Il faut dire que le résultat dépasse les attentes. Et dix ans après, Give up devenu objet de culte n’a pas pris une ride. Le mariage de l'électro pointue de Tamborello et du songwritting sur la corde raide de Gibbard fait toujours mouche. Semblant éloigné loin de l’autre, voire même antagonistes, les deux styles se marient parfaitement, s’imbriquent dans un naturel confondant, véritable osmose, semblant même fait l'un pour l’autre. Chacun apporte à l’autre et vice et versa. C’est le mariage de l’electro presque fantomatique et robotique avec le chant et l’écriture profonde et soignée. On y trouve de grandes mélodies se déployant sur un lit d’électronique pointilleuse et nonchalamment groovy, terreau fertile à de nombreuses émotions et à des changements d’ambiances significatifs : entre chansons plutôt pop ("The District sleeps alone tonight", "Such great heights" – la plus grosse rotation à la radio du label, "Sleeping in", "Nothing Better") et moments plus sombres où Tamborello semble prendre le dessus ("This Place is a prison" ou "Natural anthem").

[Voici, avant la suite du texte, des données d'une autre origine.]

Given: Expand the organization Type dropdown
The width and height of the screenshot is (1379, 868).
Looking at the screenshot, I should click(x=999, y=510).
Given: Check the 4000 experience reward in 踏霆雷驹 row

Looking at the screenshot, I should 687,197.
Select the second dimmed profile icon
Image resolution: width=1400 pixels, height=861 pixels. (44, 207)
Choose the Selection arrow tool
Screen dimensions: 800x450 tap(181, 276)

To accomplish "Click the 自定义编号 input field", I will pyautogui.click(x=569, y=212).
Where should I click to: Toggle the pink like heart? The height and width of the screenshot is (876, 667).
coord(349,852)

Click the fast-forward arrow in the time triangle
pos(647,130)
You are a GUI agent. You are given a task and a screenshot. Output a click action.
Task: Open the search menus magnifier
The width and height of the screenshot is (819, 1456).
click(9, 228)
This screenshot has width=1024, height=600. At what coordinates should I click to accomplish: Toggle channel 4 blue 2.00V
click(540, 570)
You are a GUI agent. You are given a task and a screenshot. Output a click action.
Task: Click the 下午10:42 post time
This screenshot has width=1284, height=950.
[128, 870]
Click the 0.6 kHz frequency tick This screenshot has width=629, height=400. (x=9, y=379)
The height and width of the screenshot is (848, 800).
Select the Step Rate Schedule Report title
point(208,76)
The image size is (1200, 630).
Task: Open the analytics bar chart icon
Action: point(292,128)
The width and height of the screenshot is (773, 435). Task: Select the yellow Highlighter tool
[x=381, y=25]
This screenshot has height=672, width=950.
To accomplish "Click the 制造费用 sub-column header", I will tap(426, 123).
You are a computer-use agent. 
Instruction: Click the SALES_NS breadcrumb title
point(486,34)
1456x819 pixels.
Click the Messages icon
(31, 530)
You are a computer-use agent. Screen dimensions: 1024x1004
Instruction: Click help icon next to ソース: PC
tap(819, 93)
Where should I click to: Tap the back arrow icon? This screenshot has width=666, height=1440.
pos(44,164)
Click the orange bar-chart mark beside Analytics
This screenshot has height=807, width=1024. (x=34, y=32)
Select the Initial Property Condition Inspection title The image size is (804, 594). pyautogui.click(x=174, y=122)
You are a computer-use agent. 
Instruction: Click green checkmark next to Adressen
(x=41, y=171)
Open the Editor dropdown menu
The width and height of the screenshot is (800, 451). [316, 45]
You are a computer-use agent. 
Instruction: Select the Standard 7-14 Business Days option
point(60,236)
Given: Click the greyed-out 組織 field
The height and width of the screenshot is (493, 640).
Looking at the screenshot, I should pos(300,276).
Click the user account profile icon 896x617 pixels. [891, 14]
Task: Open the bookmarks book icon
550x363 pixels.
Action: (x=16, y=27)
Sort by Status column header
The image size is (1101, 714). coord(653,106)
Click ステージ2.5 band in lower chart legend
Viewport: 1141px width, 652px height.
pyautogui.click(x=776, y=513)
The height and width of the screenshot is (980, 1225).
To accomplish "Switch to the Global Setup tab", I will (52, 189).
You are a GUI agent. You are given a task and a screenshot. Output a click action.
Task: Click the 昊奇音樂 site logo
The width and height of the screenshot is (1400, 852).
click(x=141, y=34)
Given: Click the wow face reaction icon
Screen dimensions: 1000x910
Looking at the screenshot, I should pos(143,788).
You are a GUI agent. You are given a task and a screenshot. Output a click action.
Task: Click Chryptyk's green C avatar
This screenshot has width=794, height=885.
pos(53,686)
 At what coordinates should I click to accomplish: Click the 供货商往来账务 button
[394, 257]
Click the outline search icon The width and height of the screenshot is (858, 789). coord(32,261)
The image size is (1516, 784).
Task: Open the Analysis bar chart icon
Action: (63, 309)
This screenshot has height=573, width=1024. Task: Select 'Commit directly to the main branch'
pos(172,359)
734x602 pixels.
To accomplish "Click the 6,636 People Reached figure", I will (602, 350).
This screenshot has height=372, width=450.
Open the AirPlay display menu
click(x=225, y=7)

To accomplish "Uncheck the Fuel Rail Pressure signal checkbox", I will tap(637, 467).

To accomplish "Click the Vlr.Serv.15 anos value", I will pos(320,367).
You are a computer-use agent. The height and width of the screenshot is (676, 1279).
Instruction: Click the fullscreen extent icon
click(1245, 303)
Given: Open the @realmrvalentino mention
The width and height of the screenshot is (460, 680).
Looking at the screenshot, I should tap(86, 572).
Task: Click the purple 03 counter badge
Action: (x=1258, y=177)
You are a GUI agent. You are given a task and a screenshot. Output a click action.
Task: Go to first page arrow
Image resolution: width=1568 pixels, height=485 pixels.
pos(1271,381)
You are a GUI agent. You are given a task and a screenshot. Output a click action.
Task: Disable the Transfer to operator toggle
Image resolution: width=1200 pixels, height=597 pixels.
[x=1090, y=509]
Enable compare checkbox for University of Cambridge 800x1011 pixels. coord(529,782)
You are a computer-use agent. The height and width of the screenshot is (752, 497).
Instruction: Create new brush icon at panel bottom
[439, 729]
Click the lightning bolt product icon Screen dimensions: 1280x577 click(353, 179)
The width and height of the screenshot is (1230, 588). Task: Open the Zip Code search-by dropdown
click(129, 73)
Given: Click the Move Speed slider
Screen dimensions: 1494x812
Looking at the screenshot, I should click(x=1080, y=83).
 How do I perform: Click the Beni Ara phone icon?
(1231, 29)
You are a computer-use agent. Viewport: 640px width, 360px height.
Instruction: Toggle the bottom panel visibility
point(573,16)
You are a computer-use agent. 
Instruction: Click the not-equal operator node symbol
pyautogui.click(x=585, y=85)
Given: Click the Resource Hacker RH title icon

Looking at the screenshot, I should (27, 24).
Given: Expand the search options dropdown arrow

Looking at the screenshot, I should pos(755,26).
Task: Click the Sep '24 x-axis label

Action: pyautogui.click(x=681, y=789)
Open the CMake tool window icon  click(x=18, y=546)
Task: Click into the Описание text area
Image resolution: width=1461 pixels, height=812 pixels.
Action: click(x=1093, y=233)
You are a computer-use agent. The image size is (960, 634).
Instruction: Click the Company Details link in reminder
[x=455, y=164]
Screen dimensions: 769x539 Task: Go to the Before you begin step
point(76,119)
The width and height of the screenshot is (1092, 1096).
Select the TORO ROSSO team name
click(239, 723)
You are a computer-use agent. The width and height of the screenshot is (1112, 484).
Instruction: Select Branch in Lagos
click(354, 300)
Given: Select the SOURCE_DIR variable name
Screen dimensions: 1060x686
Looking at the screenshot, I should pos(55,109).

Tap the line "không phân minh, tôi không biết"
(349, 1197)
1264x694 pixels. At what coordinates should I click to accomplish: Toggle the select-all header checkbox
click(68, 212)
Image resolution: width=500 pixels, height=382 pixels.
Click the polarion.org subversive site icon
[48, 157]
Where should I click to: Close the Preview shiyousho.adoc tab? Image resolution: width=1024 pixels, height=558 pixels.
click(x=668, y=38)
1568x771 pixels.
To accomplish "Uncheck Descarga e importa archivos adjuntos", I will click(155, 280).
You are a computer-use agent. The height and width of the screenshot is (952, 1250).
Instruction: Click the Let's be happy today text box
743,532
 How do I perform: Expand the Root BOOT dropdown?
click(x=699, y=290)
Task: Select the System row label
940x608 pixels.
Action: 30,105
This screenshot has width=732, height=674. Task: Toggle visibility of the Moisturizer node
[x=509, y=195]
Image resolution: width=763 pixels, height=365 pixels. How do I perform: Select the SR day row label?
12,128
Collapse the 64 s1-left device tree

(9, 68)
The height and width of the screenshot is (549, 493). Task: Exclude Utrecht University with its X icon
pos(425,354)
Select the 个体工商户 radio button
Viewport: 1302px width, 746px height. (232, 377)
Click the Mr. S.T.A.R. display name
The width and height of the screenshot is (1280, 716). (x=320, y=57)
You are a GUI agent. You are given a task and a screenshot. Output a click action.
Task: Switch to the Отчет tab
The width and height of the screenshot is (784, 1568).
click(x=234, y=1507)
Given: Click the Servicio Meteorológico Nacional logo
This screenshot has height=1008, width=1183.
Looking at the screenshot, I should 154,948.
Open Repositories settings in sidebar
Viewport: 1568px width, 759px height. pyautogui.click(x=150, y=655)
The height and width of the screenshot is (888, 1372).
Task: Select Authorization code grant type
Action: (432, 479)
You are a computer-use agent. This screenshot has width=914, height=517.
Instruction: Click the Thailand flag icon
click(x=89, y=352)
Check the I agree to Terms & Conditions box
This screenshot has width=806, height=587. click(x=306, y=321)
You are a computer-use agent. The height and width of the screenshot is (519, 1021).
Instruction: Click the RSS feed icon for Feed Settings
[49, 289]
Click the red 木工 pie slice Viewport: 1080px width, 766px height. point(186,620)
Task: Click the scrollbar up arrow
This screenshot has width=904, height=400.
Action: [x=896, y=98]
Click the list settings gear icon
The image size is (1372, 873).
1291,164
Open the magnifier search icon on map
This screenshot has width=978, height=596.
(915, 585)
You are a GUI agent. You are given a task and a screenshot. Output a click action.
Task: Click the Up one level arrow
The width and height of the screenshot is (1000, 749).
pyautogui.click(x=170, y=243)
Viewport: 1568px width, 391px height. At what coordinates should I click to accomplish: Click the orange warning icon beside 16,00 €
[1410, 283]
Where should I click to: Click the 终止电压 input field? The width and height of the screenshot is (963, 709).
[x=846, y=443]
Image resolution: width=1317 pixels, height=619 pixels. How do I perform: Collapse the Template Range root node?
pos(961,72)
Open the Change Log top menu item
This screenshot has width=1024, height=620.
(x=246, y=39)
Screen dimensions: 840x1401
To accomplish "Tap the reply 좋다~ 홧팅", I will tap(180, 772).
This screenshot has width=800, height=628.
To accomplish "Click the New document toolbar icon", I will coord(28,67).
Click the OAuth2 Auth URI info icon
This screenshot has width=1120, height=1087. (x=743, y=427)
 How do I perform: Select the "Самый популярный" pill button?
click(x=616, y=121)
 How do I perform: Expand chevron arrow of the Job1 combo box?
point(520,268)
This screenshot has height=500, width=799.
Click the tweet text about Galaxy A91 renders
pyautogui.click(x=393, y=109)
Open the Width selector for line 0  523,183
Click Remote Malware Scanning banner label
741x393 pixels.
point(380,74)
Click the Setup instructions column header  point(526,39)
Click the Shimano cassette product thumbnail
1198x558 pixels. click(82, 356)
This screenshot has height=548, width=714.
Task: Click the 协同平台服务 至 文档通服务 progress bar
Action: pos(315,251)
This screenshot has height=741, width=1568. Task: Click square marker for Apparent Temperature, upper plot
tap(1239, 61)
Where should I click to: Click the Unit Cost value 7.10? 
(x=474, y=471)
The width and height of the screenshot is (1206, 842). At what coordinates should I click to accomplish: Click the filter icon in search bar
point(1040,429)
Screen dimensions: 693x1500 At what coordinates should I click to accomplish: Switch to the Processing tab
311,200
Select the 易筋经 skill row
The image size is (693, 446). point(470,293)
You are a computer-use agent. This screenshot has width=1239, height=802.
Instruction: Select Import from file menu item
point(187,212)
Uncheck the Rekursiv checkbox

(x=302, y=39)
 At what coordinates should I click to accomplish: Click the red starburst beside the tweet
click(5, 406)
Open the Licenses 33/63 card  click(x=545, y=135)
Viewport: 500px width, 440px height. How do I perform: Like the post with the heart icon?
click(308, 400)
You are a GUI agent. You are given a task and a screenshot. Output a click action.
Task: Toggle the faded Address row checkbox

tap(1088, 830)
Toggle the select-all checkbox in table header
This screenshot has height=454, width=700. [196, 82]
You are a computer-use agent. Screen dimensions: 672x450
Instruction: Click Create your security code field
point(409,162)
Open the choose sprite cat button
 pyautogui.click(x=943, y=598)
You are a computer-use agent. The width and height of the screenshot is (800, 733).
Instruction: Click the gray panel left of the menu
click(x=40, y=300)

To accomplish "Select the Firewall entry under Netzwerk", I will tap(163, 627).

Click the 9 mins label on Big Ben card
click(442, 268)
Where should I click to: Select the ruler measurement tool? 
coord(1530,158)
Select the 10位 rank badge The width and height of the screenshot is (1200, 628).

Cette édition deluxe est pléthorique puisque l’on retrouvera l’intégralité de la production du groupe, soit : le disque remasterisé, deux inédits ("Turn Around" et "A Tattered Line Of String") datant de 2006 au son mélange de haute volée de groove et de mélodies addictives et qui feront à jamais regretter ce deuxième album qui ne verra jamais le jour. On retrouvera également des faces B, des reprises de Flaming Lips ("Suddenly everything has changed"), John Lennon ("Grow old with me") ou même Phil Collins ("Against All Odds" (Take A Look At Me Now)"), divers remix plus ou moins pertinents et deux superbes réappropriations déjà connues de "Such Great Heights" par Iron and Wine et "We Will Become Silhouettes" par The Shins.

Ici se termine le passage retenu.